I still wonder what program in its right mind uses LF+CR.
# Michael S. Kaplan on 27 May 2005 3:15 AM:
If it were going to happen (AFAIK it is not, at present?), I think it would likely be an option in the "Save As..." Save file dialog. They are already customizing the template for the encoding dropdown, so adding a dropdown for the Line Return character would be just as feasible.
Though of course that is just the UI, which is the easy part. Adding the functionality would be a special challenge given the implementation of the control. I suspect there would have to be work done in the EDIT control to add an option for multiline controls to select what to use for the line break character(s). And this would be non-trivial....
# TheMuuj on 27 May 2005 10:26 AM:
Actually, saving LF instead of CR+LF is not a big deal to me. I just want to read the files without closing Notepad, right clicking the file, choosing Open With, Wordpad.
If, after opening a Unix text file, I could choose an option to convert all LFs to CR+LFs so that I could read the thing, that would be great. No modifications to the Edit control needed, just a find-and-replace.
Sarcasm: Does Microsoft seriously not use enough cross-platform (or, I suppose, *Nix-centered) applications that this never comes up internally? *grin*
Notepad *used* to load a text file in Wordpad if it was too big (before the size limitation was fixed), perhaps a menu option somewhere to do this manually would also work.
# Michael S. Kaplan on 27 May 2005 12:33 PM:
I would turn the question around and wonder why there are so many *nix users who are using notepad to edit their shell scripts? :-)
You have to realize that while what you need is not the full solution I hint at, that other people have different needs. And when you combine them together in a way that does not make the architectural design a nightmare, you MUST come up with solutions that are not hacks.
The support right now is in the EDIT control. If it is not then it is really not Notepad anymore, it is a new program.
But like I said, I do not even know of an effort to actually try and solve this problem....
# TheMuuj on 27 May 2005 3:23 PM:
Ha! I don't really edit *nix shell scripts.
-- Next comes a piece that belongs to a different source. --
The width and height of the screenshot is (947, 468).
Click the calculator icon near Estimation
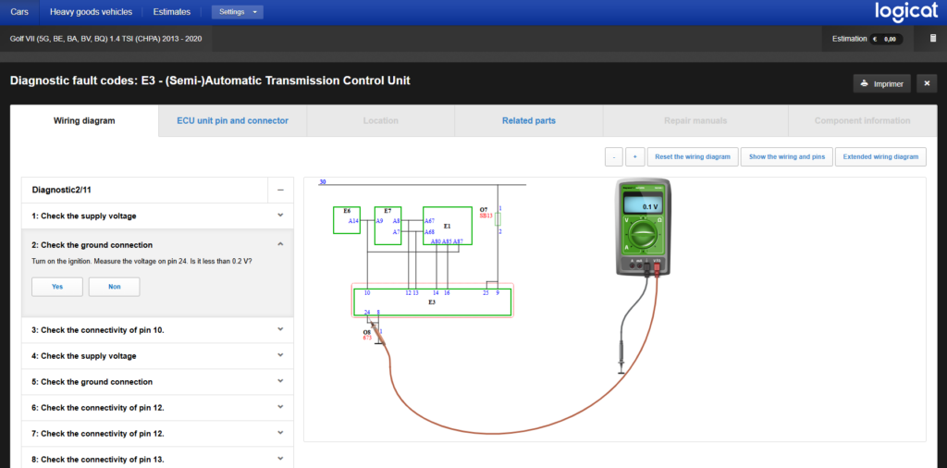point(933,39)

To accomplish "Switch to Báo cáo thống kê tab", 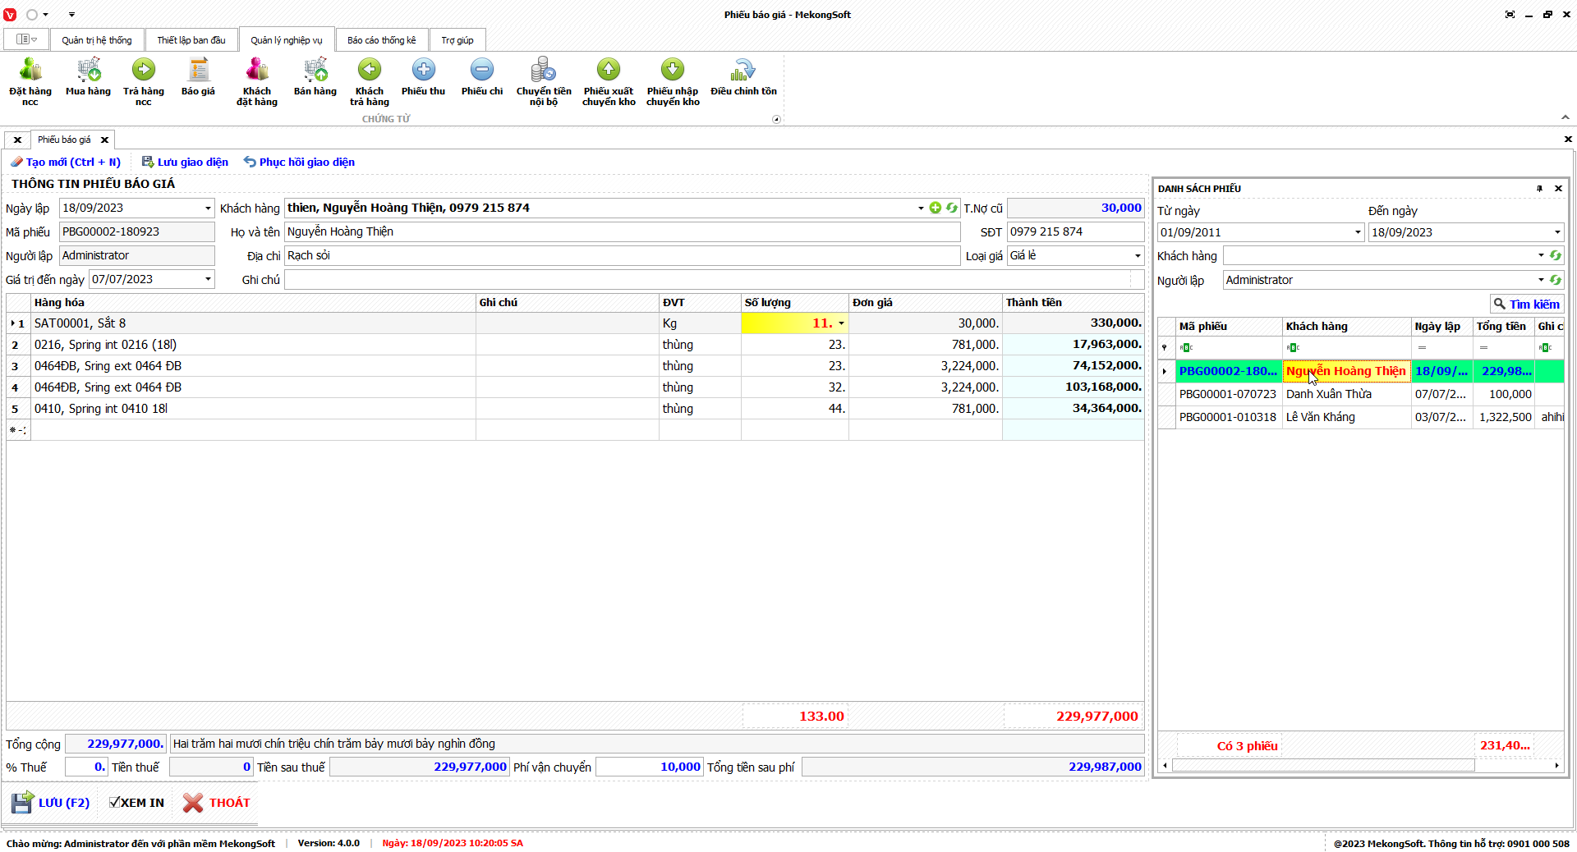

I have been toying with the new Windows Command Shell beta, and I absolutely LOVE it, but it uses Windows line-end markers.
Anyway, this problem mostly comes up when I load a readme.txt or history.txt that comes with an Open Source program, and the file was written with a *nix text editor.
Which is odd, because the ".txt" extension seems superfluous in Linux, so I assume the extension is there to benefit Windows users...but if the file doesn't load properly in Windows then what's the point?
I used to have the problem all the time when editing Quake III config files, but I haven't done that in a long time.